Im Hinblick auf die von den Hauptmieten erheblich abweichenden Untermieten verlangte die S. von dem Beklagten Zahlung von rund 2,7 Mio. €. Der Beklagte machte im Wege der Widerklage die Freigabe von Mietausfallbürgschaften, die er der S. vertragsgemäß gestellt hatte, geltend. Das LG wies die Klage ab und gab der Widerklage statt. Das OLG wies die Berufung der S. - unter Feststellung der Erledigung des mit der Widerklage verfolgten Anspruchs - zurück. Auf die Revision des Klägers, der als Insolvenzverwalter über das Vermögen der S. den Rechtsstreit aufgenommen hatte, hob der BGH das Berufungsurteil insoweit auf, als die Klage abgewiesen worden war und wies die Sache im Umfang der Aufhebung zur neuen Verhandlung und Entscheidung an das OLG zurück.

Gründe:
Das Berufungsurteil war schon deshalb rechtsfehlerhaft, weil das OLG den vorgetragenen Sachverhalt nicht unter allen in Betracht kommenden rechtlichen Gesichtspunkten gewürdigt hat. So hatte es nicht berücksichtigt, dass die Klage wegen eines Schadensersatzanspruchs nach § 280 Abs. 1 S. 1 BGB wegen Nichterfüllung einer im Kaufvertrag vereinbarten Informationspflicht begründet sein kann.

Vermitteln die von dem Verkäufer eines Hausgrundstücks angegebenen Mieteinnahmen zum Zeitpunkt des Vertragsschlusses aufgrund besonderer Umstände ein falsches Bild über die Ertragsfähigkeit des Grundstücks, muss er den Käufer über diese Umstände aufklären, wenn sie für dessen Kaufentschluss erkennbar von Bedeutung sind. Ein Verkäufer kann sich vertraglich dazu verpflichten, dem Käufer bestimmte Auskünfte zu erteilen oder Unterlagen vorzulegen. Die in einem Kaufvertrag vereinbarten Informationspflichten können über das hinausgehen, was der Verkäufer auf Grund der sich aus dem vorvertraglichen Schuldverhältnis nach § 311 Abs. 2 Nr. 1 BGB ergebenden Pflicht nach § 241 Abs. 2 BGB zur Rücksichtnahme auf die Interessen des Käufers mitzuteilen verpflichtet ist.

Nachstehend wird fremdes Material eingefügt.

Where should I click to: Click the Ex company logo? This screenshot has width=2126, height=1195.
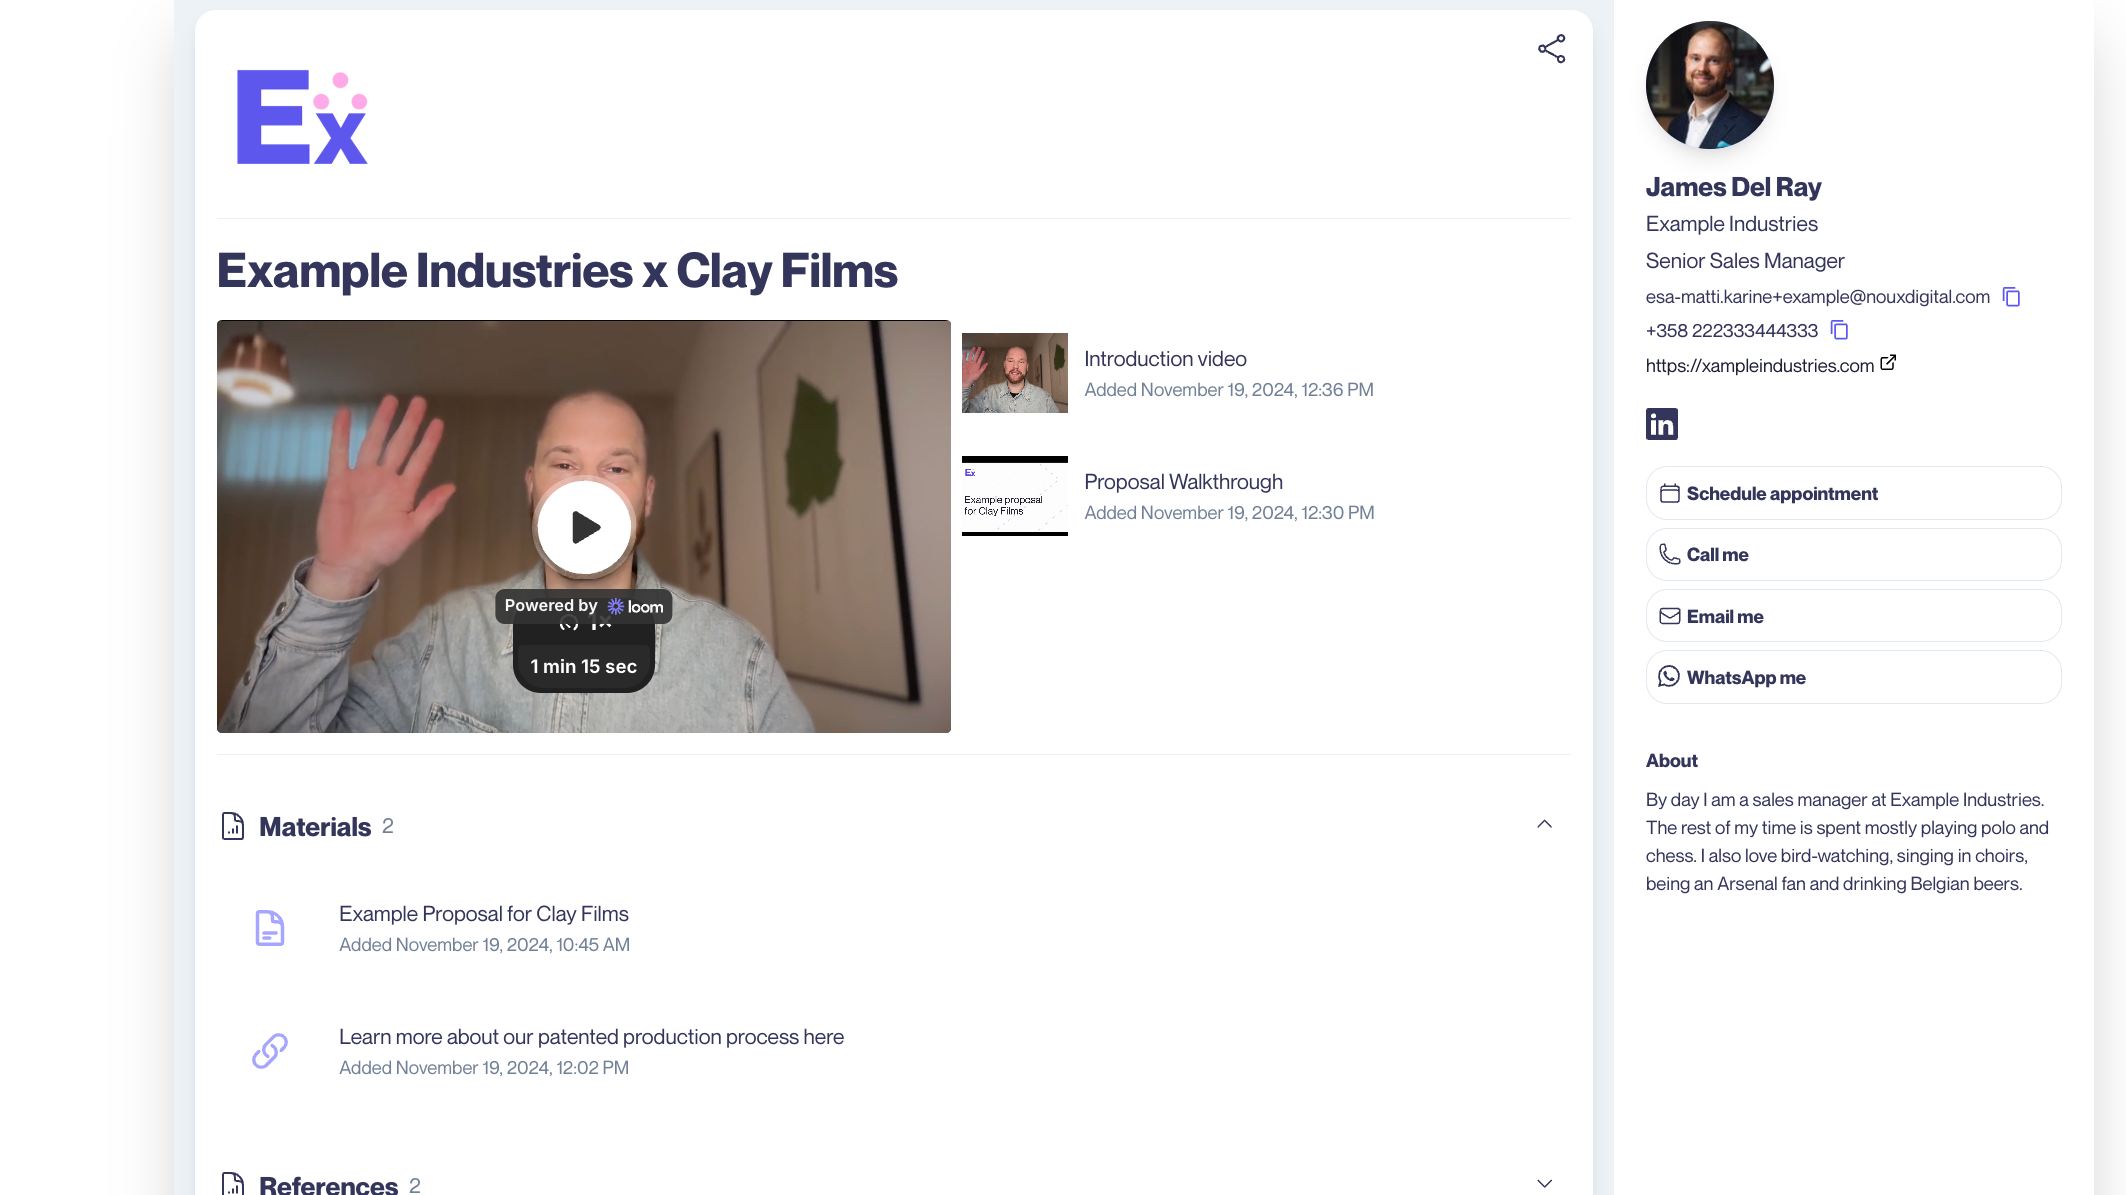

So lag der Fall auch hier. Der Beklagte hatte im notariellen Vertrag garantiert, der S. und deren Beratern nicht nur sämtliche Mietvertragsunterlagen, sondern auch die Mieterkorrespondenz zu übergeben. Zu dieser gehörte auch der von der S. im Berufungsrechtszug vorgelegte Schriftwechsel zwischen der Vermögensverwaltung des Beklagten und der Hauptmieterin aus den Jahren 1997, 2002 und 2003, in der diese die Höhe der jeweiligen Untermieten mitgeteilt hatte. Diese Korrespondenz mit den beigefügten Untermietverträgen hätte der Beklagte nach der vertraglichen Vereinbarung vorlegen müssen. Feststellungen, dass er dieser Verpflichtung nachgekommen war, fehlten, weil das OLG seine Prüfung auf die Verletzung vorvertraglicher Aufklärungspflichten beschränkt und sich mit dem auf die vertraglich vereinbarten Informationspflichten bezogenen Vorbringen nicht befasst hatte.

Dieses Vorbringen war jedoch erheblich. Der Kläger könnte im Fall der Verletzung der vertraglichen Informationspflicht - wie bei einer vorvertraglichen Aufklärungspflichtverletzung - vom Beklagten im Wege des Schadensersatzes den Betrag verlangen, um den die S. den Kaufgegenstand zu teuer erworben hatte. Diese Gleichstellung in den Rechtsfolgen war deshalb geboten, weil die Überprüfung des Kaufgegenstands - zu deren Durchführung die Unterlagen vorzulegen waren - über den Zeitpunkt des Vertragsschlusses andauerte und die S. sich das Recht vorbehalten hatte, noch nach dem Vertragsschluss innerhalb einer bestimmten Frist eine Nachverhandlung zur Anpassung des Vertrages zu verlangen.